→ **Goal of the exercise**:
Reproduce word for word, from the entries below, the line with "This screenshot has width=1289, height=924.", the line with "Select the Polestar", and every line between them, and nothing more.
Entries shown START
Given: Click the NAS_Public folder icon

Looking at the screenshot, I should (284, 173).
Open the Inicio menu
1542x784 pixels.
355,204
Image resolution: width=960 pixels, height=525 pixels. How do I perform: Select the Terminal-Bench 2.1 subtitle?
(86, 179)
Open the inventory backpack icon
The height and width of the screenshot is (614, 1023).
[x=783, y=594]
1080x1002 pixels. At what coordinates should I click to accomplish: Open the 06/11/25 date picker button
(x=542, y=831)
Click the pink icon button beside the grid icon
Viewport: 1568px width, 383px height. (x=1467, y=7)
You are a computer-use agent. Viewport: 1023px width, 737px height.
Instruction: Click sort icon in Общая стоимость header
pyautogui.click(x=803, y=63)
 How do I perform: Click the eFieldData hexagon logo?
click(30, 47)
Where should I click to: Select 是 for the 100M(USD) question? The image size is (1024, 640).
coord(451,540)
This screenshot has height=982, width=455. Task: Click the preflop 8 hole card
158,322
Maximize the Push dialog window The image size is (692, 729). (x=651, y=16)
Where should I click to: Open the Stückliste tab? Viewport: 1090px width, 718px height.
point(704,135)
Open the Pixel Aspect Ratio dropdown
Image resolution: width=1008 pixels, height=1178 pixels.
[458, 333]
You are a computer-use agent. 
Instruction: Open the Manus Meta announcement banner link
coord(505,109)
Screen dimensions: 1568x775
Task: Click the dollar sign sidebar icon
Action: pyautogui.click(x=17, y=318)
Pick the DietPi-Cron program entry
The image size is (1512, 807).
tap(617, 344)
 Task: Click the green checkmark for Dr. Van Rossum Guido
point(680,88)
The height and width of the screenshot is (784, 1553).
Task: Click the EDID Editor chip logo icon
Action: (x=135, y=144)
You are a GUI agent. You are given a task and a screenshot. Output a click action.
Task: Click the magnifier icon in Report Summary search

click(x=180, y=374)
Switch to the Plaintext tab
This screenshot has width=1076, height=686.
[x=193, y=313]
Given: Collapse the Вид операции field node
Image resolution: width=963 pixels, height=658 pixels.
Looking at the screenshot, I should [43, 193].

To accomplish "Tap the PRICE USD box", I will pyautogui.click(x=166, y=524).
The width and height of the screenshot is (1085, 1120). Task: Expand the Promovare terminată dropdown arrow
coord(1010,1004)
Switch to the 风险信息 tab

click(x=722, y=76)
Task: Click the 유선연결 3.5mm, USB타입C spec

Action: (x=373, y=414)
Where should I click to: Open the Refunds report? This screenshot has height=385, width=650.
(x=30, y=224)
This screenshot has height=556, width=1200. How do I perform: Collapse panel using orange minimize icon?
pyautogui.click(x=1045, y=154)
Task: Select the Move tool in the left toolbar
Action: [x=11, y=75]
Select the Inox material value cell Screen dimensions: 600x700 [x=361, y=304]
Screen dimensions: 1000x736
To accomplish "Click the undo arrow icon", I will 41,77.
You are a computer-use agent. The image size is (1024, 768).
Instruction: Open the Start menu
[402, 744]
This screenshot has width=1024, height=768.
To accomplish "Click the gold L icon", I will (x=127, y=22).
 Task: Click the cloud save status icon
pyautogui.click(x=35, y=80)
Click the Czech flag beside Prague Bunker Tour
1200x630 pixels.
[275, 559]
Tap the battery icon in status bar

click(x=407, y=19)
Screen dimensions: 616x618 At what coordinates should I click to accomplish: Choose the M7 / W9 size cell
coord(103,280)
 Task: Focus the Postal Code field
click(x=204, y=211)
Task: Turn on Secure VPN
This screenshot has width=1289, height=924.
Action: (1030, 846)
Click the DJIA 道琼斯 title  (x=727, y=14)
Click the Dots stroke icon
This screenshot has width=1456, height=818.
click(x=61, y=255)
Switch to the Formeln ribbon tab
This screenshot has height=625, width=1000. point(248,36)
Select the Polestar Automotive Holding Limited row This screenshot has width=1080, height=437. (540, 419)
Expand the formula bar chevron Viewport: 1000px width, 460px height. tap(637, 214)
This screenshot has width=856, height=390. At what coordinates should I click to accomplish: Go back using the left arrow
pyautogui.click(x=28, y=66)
Entries shown END
→ **Reply to the task**:
This screenshot has width=1289, height=924.
Action: (1030, 846)
Click the DJIA 道琼斯 title  (x=727, y=14)
Click the Dots stroke icon
This screenshot has width=1456, height=818.
click(x=61, y=255)
Switch to the Formeln ribbon tab
This screenshot has height=625, width=1000. point(248,36)
Select the Polestar Automotive Holding Limited row This screenshot has width=1080, height=437. (540, 419)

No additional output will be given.